→ **CONSEGNA 1**
Copia per favore dall'ordinanza il passo compreso tra "Dott. GARRI Fabrizia" e "05/02/2016 R.G.N. 13/2014.", estremi inclusi.
→ **CONSEGNA 2**
Indica se ciascuna affermazione concorda con l'ordinanza, rispondendo sì o no e citando alla lettera le parole decisive: (a) il collegio è presieduto da Guido Raimondi; (b) il ricorso porta il numero 13/2014; (c) a distinguere la comunione a scopo di godimento dalla società è lo scopo lucrativo.

→ **SEZIONE DI TESTO**

Lo sfruttamento diretto dell’azienda già appartenuta al “de cuius”

Corte di Cassazione, civile, Ordinanza, 2 novembre 2020, n. 24197.

Nel caso in cui più eredi esercitino congiuntamente ed in via di fatto, lo sfruttamento diretto dell’azienda già appartenuta al “de cuius”, deve escludersi la configurabilità di una mera amministrazione di beni ereditari in regime di comunione incidentale di godimento e si è, invece, in presenza dell’esercizio di attività imprenditoriale da parte di una società di fatto, con l’ulteriore conseguenza che, in ordine alla responsabilità per i debiti contratti nell’esercizio di tale attività, restano prive di rilievo la qualità successoria delle persone anzidette e le eventuali limitazioni di responsabilità a essa correlate. L’elemento discriminante tra comunione a scopo di godimento e società è infatti costituito dallo scopo lucrativo perseguito tramite un’attività imprenditoriale che si sostituisce al mero godimento e in funzione della quale vengono utilizzati beni comuni.

Ordinanza 2 novembre 2020 n. 24197

Data udienza 13 luglio 2020

Integrale

Tag/parola chiave: Rapporto di lavoro subordinato – Dipendente distributore di benzina – Mansioni di addetto alla pompa – Mansioni superiori – Attività di cassa e gestione contabile incasso – Differenze retributive – Legittimazione – Società di fatto costituitasi tra gli eredi – Successione nei rapporti giuridici dell’impresa individuale del decuius – Regolarizzazione – Società in nome collettivo – Responsabilità solidale fra socie e società anche per i crediti antecedenti – Prescrizione – Eccezione

REPUBBLICA ITALIANA

IN NOME DEL POPOLO ITALIANO

LA CORTE SUPREMA DI CASSAZIONE

SEZIONE LAVORO

Composta dagli Ill.mi Sigg.ri Magistrati:

Dott. RAIMONDI Guido – Presidente

Dott. NEGRI DELLA TORRE Paolo – Consigliere

Dott. LORITO Matilde – rel. Consigliere

Dott. GARRI Fabrizia – Consigliere

Dott. LEO Giuseppina – Consigliere

ha pronunciato la seguente:

ORDINANZA
sul ricorso 5164/2017 proposto da:
(OMISSIS), (OMISSIS), (OMISSIS), (OMISSIS), (OMISSIS), tutti personalmente ed in qualita’ di legali rappresentanti pro tempore e soci della societa’ ” (OMISSIS) S.N.C.”, domiciliati in ROMA, PIAZZA CAVOUR, presso la CANCELLERIA DELLA CORTE SUPREMA DI CASSAZIONE, rappresentati e difesi dall’avvocato (OMISSIS);
– ricorrenti –
contro
(OMISSIS);
– intimata –
avverso la sentenza n. 1/2016 della CORTE D’APPELLO di CAGLIARI SEZIONE DISTACCATA di SASSARI, depositata il 05/02/2016 R.G.N. 13/2014.

→ **DATI GREZZI**

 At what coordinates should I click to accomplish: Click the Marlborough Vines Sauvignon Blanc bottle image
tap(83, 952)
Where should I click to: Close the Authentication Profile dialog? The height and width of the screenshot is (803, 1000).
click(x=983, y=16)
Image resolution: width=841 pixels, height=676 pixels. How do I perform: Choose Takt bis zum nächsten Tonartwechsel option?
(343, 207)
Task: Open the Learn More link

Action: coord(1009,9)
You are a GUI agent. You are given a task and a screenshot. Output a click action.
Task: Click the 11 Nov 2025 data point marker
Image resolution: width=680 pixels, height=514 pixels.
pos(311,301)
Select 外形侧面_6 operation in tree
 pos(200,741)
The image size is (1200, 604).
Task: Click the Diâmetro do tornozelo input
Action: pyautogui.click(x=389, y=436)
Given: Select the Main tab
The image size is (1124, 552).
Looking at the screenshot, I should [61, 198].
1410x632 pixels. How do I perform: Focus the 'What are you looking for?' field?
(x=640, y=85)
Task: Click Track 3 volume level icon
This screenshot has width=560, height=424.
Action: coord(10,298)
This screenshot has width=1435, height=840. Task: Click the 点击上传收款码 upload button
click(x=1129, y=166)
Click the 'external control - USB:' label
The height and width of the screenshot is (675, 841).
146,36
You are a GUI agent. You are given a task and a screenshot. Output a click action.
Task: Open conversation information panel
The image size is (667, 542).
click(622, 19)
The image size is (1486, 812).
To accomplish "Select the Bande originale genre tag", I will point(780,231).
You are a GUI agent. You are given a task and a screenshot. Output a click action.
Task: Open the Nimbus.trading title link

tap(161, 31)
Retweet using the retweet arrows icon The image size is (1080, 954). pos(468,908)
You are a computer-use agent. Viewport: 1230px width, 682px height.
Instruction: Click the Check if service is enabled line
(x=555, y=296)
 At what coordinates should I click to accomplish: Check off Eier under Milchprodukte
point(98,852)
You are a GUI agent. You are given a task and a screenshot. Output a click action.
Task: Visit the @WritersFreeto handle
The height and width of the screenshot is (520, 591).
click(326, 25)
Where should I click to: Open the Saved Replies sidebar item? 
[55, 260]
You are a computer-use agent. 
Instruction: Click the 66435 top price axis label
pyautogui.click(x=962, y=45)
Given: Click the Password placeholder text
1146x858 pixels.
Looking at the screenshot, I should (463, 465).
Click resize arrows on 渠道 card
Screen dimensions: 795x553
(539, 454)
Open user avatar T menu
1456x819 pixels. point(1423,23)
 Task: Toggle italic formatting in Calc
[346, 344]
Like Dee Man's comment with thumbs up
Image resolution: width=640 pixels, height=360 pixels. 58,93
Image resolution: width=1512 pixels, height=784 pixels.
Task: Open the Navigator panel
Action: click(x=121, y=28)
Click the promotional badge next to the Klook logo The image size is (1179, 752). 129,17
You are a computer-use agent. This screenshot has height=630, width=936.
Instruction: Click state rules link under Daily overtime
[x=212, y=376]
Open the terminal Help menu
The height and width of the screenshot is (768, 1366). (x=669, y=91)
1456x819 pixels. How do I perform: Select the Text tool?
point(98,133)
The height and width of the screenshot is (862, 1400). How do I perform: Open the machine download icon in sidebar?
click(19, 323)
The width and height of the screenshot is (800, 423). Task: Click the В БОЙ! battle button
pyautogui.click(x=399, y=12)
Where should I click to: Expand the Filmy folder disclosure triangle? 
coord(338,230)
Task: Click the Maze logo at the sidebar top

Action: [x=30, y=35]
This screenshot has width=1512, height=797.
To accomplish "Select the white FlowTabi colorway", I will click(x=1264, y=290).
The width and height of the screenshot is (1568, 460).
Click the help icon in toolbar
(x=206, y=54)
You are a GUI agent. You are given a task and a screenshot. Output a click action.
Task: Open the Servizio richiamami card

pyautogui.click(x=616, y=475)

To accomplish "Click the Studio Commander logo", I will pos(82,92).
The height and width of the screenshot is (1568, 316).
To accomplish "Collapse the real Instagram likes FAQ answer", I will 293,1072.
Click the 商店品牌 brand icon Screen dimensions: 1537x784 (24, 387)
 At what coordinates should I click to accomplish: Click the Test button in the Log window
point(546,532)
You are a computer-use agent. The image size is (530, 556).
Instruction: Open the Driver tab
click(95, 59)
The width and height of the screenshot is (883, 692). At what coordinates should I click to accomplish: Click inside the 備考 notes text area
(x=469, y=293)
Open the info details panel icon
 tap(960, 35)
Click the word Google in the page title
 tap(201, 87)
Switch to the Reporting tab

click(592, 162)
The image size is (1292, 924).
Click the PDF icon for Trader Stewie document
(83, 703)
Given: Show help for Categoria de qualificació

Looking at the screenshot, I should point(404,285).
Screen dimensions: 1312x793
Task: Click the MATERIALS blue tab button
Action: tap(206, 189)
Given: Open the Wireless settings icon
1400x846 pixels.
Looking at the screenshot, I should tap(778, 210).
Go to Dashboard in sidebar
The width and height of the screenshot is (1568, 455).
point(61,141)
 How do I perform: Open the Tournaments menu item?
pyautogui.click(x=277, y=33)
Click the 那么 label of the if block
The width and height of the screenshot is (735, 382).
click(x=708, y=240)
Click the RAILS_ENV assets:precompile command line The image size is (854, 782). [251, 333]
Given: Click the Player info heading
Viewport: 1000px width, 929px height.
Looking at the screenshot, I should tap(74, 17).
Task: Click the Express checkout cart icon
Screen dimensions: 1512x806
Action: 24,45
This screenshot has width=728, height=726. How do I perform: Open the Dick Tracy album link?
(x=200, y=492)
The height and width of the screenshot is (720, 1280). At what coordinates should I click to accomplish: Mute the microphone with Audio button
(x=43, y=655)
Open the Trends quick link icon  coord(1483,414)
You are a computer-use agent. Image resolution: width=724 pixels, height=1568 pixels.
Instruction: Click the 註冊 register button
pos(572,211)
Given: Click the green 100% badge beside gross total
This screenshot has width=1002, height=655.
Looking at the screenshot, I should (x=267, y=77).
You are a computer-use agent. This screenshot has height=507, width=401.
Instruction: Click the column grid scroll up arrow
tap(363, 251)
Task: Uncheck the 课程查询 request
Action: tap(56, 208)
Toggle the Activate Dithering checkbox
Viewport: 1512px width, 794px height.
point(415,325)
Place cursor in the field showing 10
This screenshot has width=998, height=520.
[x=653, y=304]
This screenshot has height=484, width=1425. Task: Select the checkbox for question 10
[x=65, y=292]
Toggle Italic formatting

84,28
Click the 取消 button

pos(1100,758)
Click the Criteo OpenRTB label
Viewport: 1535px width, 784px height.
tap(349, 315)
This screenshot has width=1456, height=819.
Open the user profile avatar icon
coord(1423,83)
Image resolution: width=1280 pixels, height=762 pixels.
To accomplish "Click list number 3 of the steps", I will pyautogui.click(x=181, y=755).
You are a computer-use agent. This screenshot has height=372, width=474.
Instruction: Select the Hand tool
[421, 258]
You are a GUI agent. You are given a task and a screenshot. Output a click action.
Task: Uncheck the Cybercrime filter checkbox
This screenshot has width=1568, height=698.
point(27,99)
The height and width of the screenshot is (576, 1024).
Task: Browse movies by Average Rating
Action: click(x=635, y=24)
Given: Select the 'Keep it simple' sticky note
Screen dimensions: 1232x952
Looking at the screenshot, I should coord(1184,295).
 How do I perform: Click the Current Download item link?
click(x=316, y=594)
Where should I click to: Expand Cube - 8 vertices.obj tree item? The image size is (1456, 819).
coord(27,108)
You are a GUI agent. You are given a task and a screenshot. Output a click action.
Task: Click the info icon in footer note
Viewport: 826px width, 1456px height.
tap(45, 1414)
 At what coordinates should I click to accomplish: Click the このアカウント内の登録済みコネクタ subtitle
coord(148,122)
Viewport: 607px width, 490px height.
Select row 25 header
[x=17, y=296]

→ **SOLUZIONE COMPLETA 1**
Dott. GARRI Fabrizia – Consigliere

Dott. LEO Giuseppina – Consigliere

ha pronunciato la seguente:

ORDINANZA
sul ricorso 5164/2017 proposto da:
(OMISSIS), (OMISSIS), (OMISSIS), (OMISSIS), (OMISSIS), tutti personalmente ed in qualita’ di legali rappresentanti pro tempore e soci della societa’ ” (OMISSIS) S.N.C.”, domiciliati in ROMA, PIAZZA CAVOUR, presso la CANCELLERIA DELLA CORTE SUPREMA DI CASSAZIONE, rappresentati e difesi dall’avvocato (OMISSIS);
– ricorrenti –
contro
(OMISSIS);
– intimata –
avverso la sentenza n. 1/2016 della CORTE D’APPELLO di CAGLIARI SEZIONE DISTACCATA di SASSARI, depositata il 05/02/2016 R.G.N. 13/2014.

→ **SOLUZIONE COMPLETA 2**
(a) Sì: "Dott. RAIMONDI Guido – Presidente".
(b) No: "sul ricorso 5164/2017".
(c) Sì: "L’elemento discriminante tra comunione a scopo di godimento e società è infatti costituito dallo scopo lucrativo".